ECB: Payment fraud in EEA rises to €4.2 billion in 2024, strong customer authentication still effective
The European Central Bank reported that payment fraud across the European Economic Area rose to €4.2 billion in 2024, up from €3.5 billion in 2023, as fraudsters adapt tactics. The ECB highlighted that strong customer authentication remains an effective deterrent but called for updated anti-fraud strategies to address evolving methods.
Data released by the European Central Bank shows payment fraud in the European Economic Area climbed to €4.2 billion in 2024, marking a significant year-over-year increase from €3.5 billion in 2023 and prompting concern among regulators and financial institutions. The ECB's analysis indicates that fraudsters are evolving tactics, including greater manipulation of payers and use of social engineering and account takeover techniques, even as technical defenses improve.
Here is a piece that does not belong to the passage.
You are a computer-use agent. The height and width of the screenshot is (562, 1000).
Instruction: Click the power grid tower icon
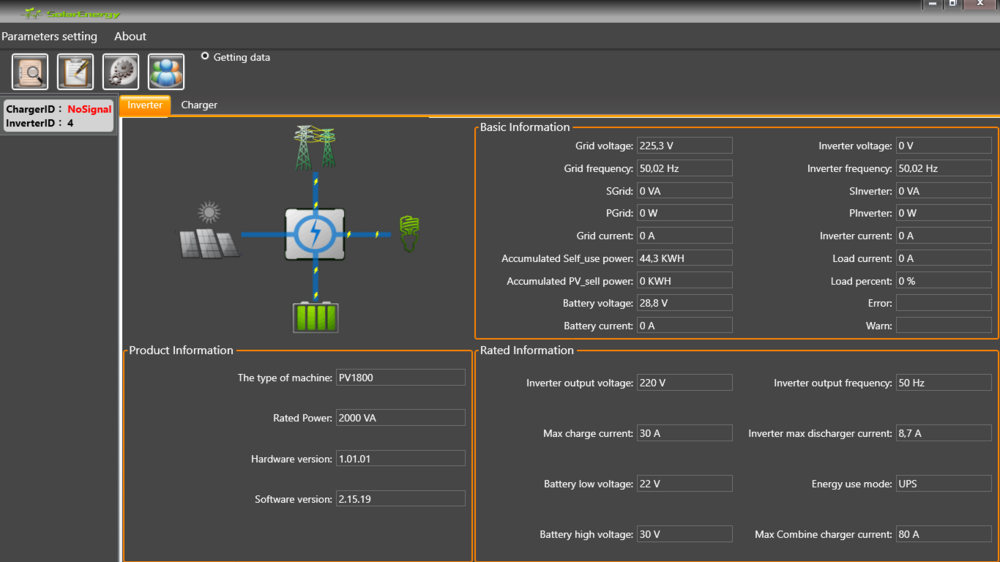(315, 147)
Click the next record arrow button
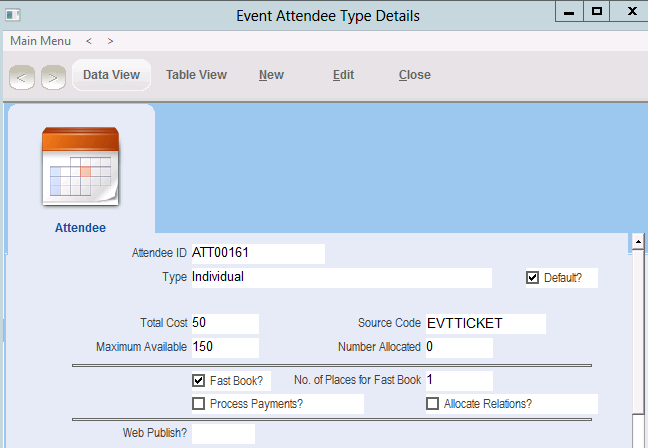 tap(53, 76)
The report underscores that strong customer authentication mechanisms continue to be a key line of defense and are associated with lower fraud rates where they are robustly implemented, but it also warns that fraud patterns shift quickly and require continuous adaptation of detection, authentication, and fraud-prevention frameworks. Regulators and banks are being urged to invest in updated risk-based authentication, real-time transaction monitoring, consumer education on social engineering, and cross-border cooperation to trace illicit flows. The ECB conclusion points to a need for harmonized measures, information sharing, and innovation in anti-fraud tools to mitigate both existing and emergent threats to payment systems across the EEA.